Inflation should fall from 7.9 per cent now to four per cent in 2017, the Russian Central Bank said last week [Xinhua]
Russian investors will begin the first week of April with little bit of good news delivered to the local market.
According to the Federal Statistics Service, the Russian economy has contracted at a slower pace than previously predicted.
It contracted 3.8 per cent in Q4 in 2015. Some analysts had predicted a 3.9 per cent contraction.
Overall, GDP growth for the whole 2015 remains at 3.7 per cent.

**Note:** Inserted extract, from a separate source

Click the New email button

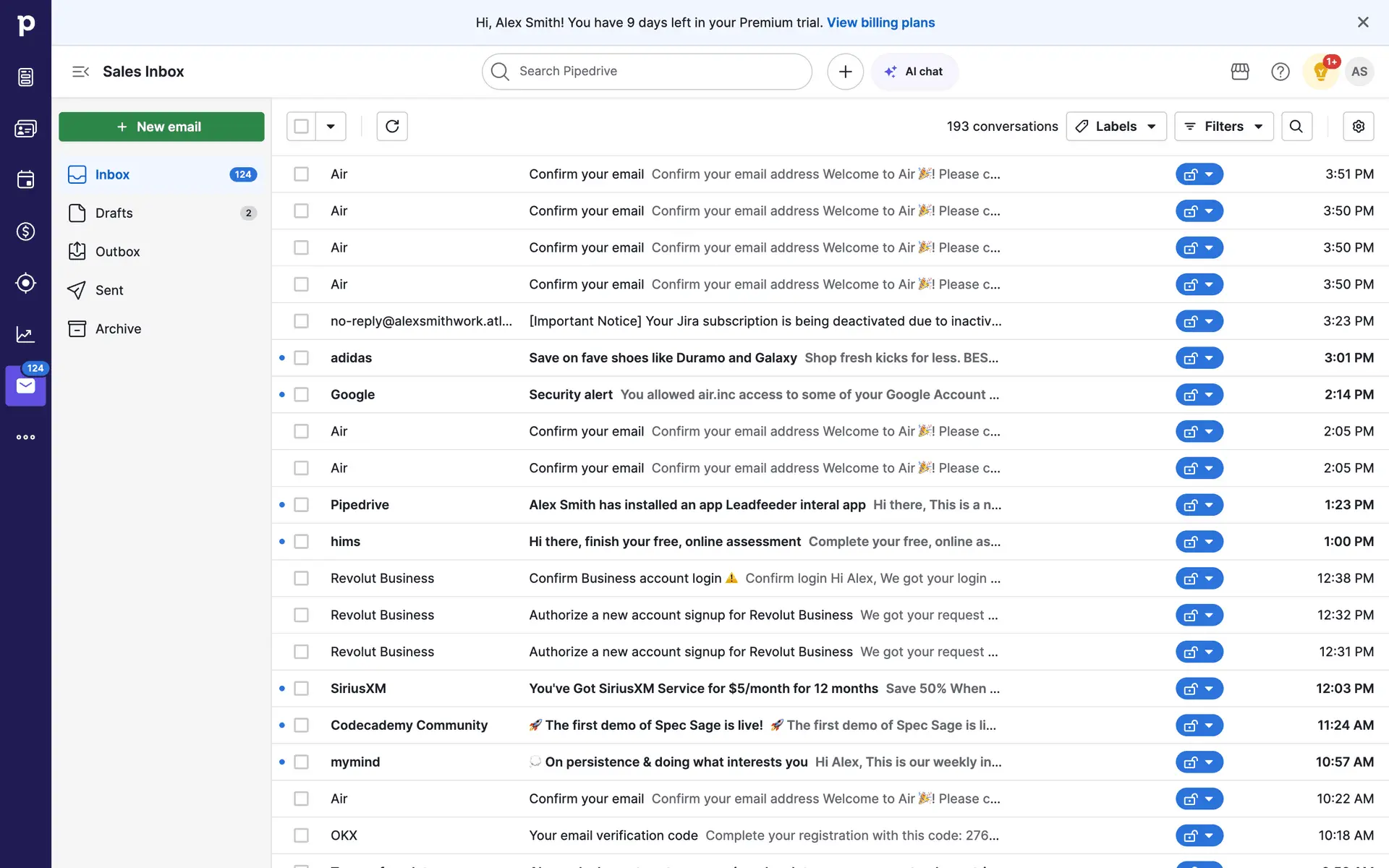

And a new report from the Economic Development Ministry, the Russian economy will turn the corner in 2016 and show GDP growth once again in 2017 as long as oil prices remain above $45 a barrel.
Global oil prices currently pivot slightly below the $40 mark period, but some analysts believe it could reach $60 a barrel by 2018.
The ministry also revised up its overall 2016 GDP growth rate from 0.3 to 0.8 per cent.
The data backs the Russian Central Bank’s March 18 decision to hold interest rates steady at 11 per cent on studies which showed a lower ruble enabled greater export of local manufactured goods and commodities.
The Russian Central Bank also said it expects the current 7.9 per cent inflation to ease to
four per cent by the end of 2018.
Russia last week was one of 23 Emerging Markets which experienced a rally in the currency and stock exchanges.
Moscow’s benchmark MICEX has performed better since the beginning of the year, but at the end of last week was still trading lower than its monthly peak on March 18.
Russia’s ruble currency jumped 0.7 per cent against the dollar on Wednesday, before slipping back down and then rising 1.18 per cent on April 1.
Russia’s economy is heavily dependent on its oil and gas exports. Russian economists had warned that the country would be in trouble if oil prices were maintained below $30 a barrel. And for a while in February, the risk was considerable as oil prices fell to 11-year lows of $26.